-- START OF Exercise data --
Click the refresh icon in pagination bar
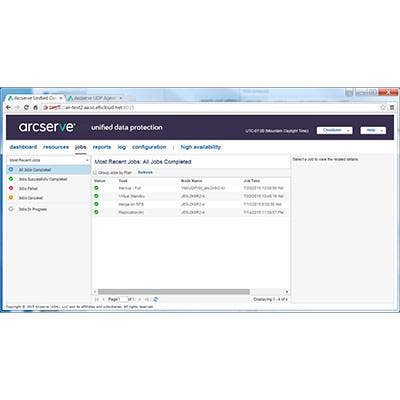Screen dimensions: 400x400 click(155, 299)
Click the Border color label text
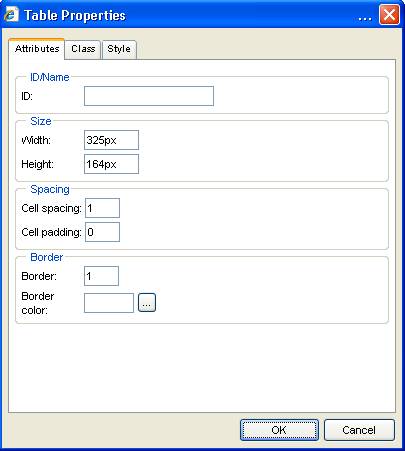The width and height of the screenshot is (405, 451). [x=37, y=303]
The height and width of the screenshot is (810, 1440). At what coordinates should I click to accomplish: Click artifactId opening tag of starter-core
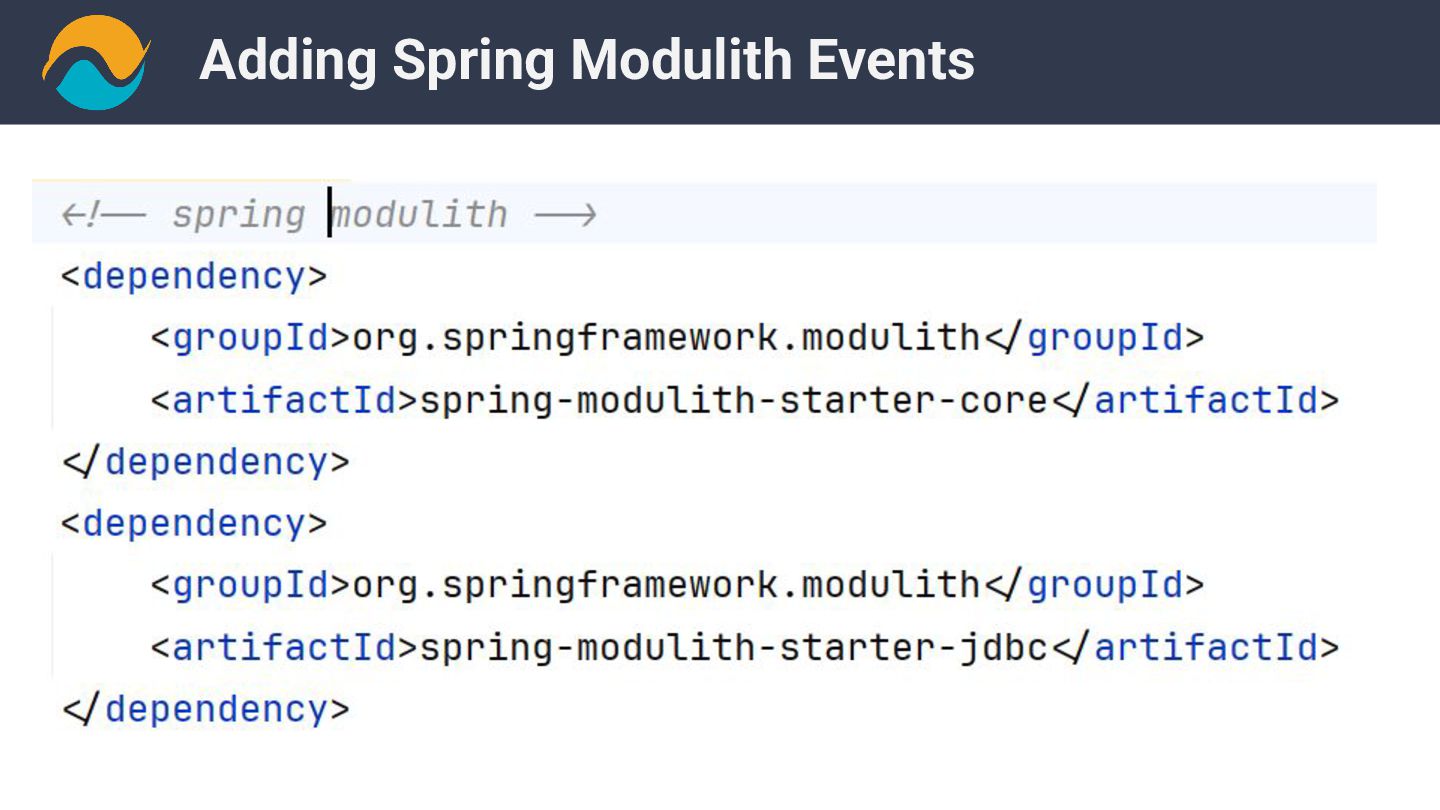(285, 400)
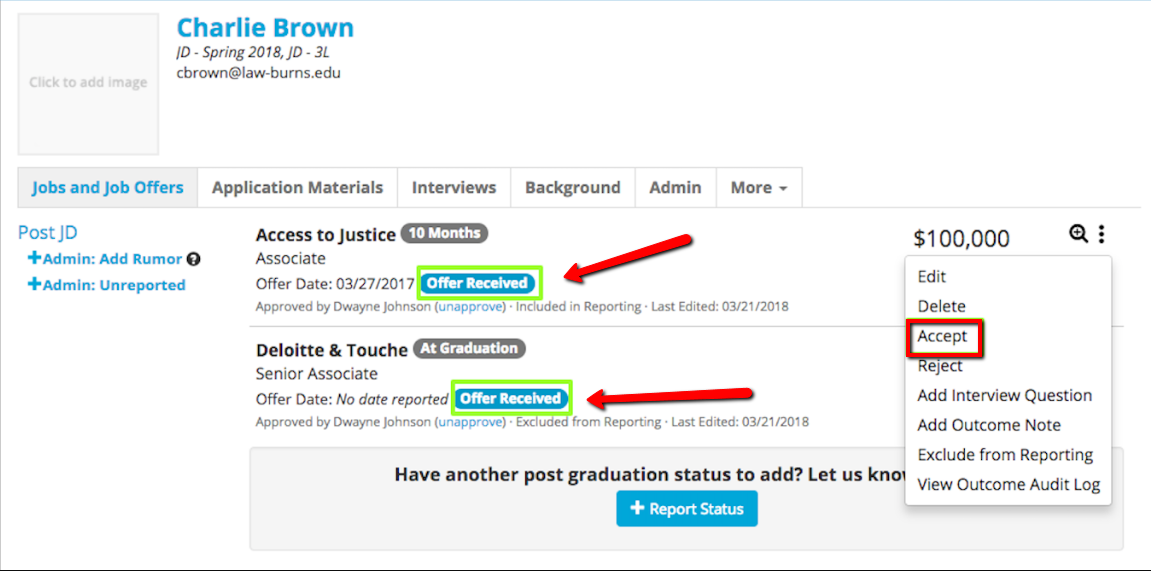Open the Interviews tab
The height and width of the screenshot is (571, 1151).
click(x=454, y=188)
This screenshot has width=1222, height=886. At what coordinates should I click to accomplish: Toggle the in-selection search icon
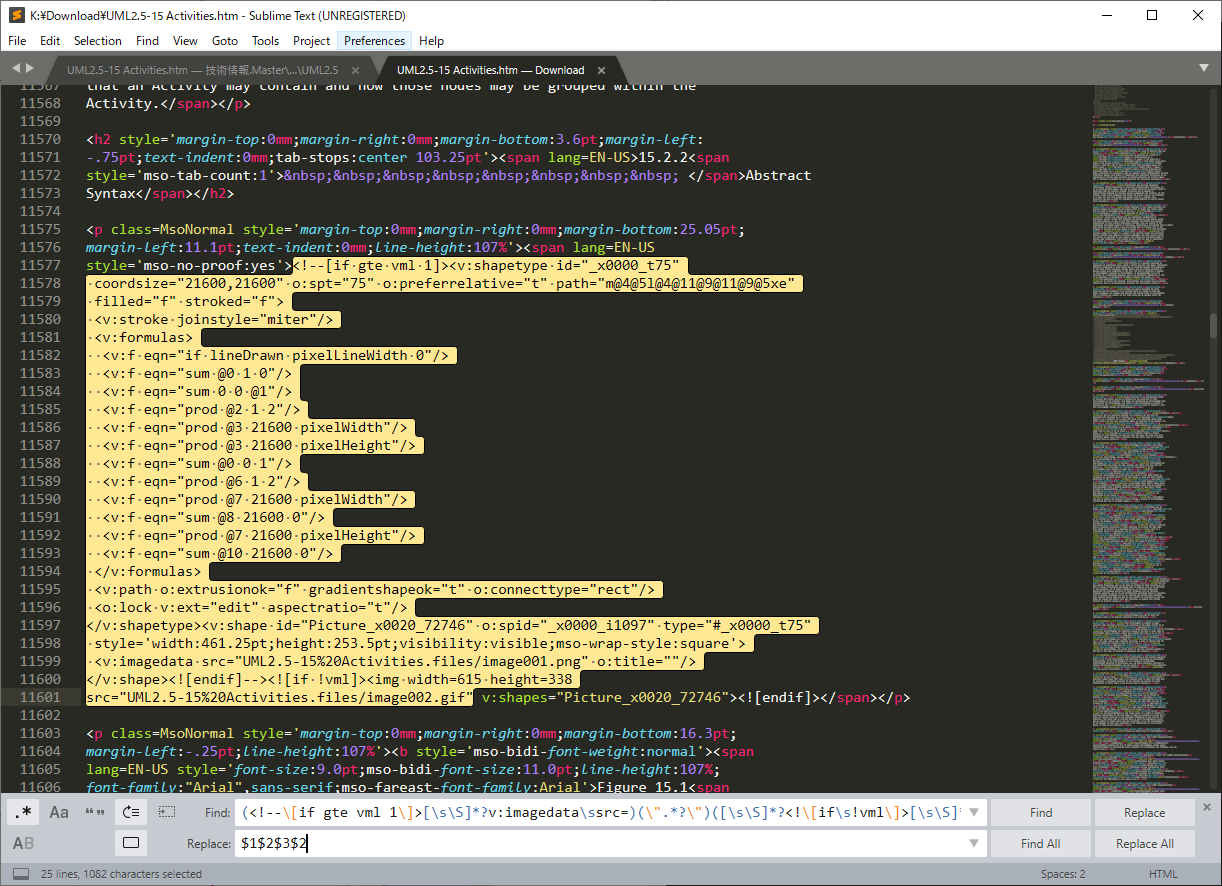[167, 812]
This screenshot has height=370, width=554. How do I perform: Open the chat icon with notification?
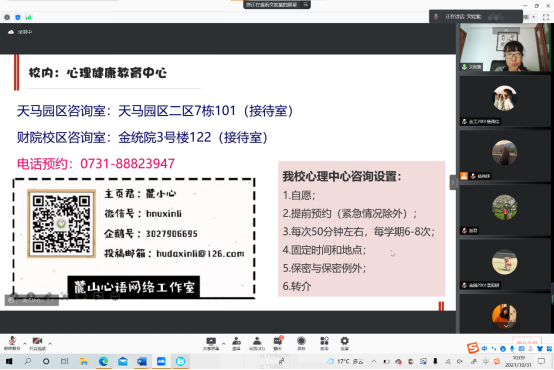pos(278,343)
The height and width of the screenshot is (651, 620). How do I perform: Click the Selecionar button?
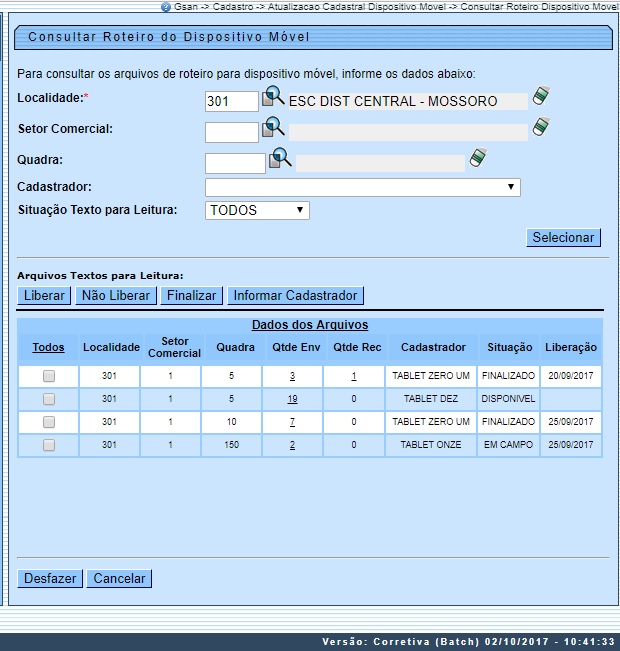click(x=563, y=237)
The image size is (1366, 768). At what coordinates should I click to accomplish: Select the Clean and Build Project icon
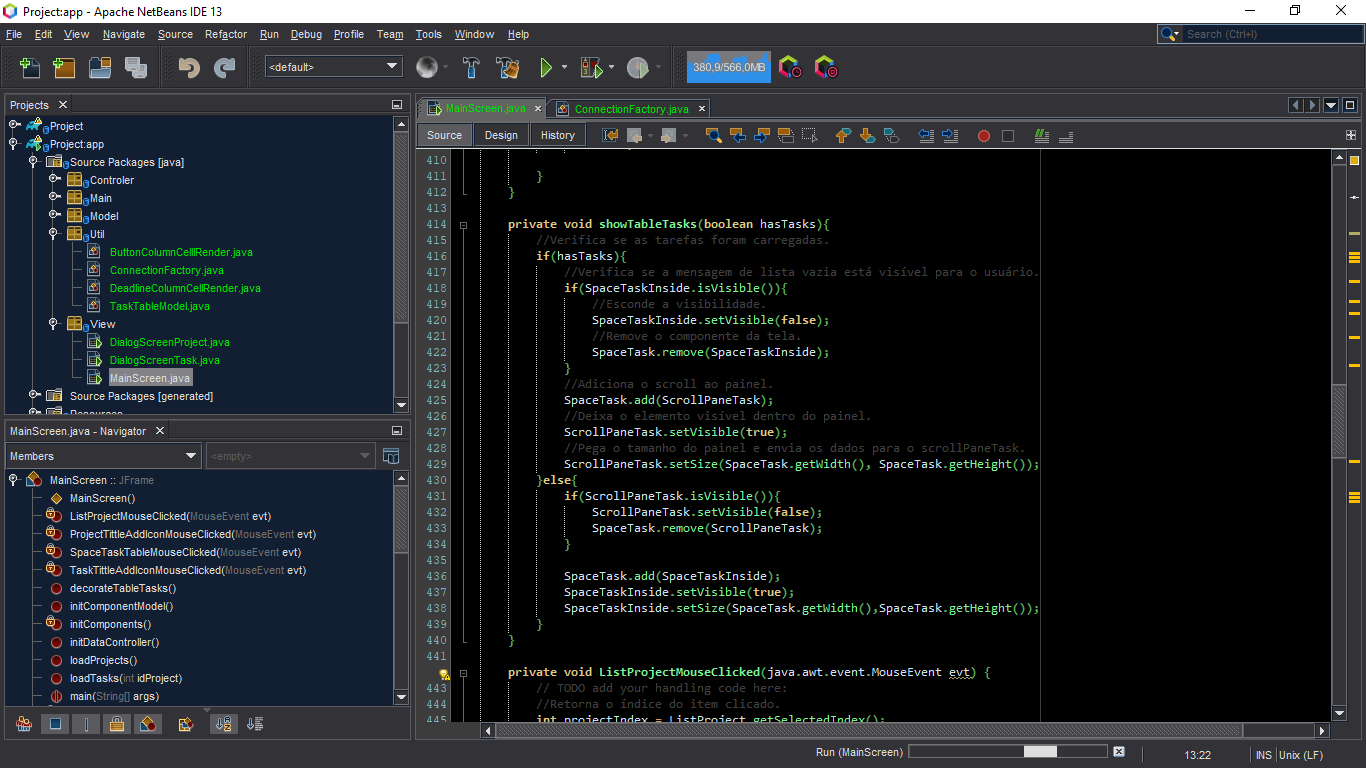pos(508,67)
-- END OF Exercise data --
Set task: Tally the lines of the items above that contain the string "perform", treating uppercase and lowercase as different. Reply with the number only.

Task output: 2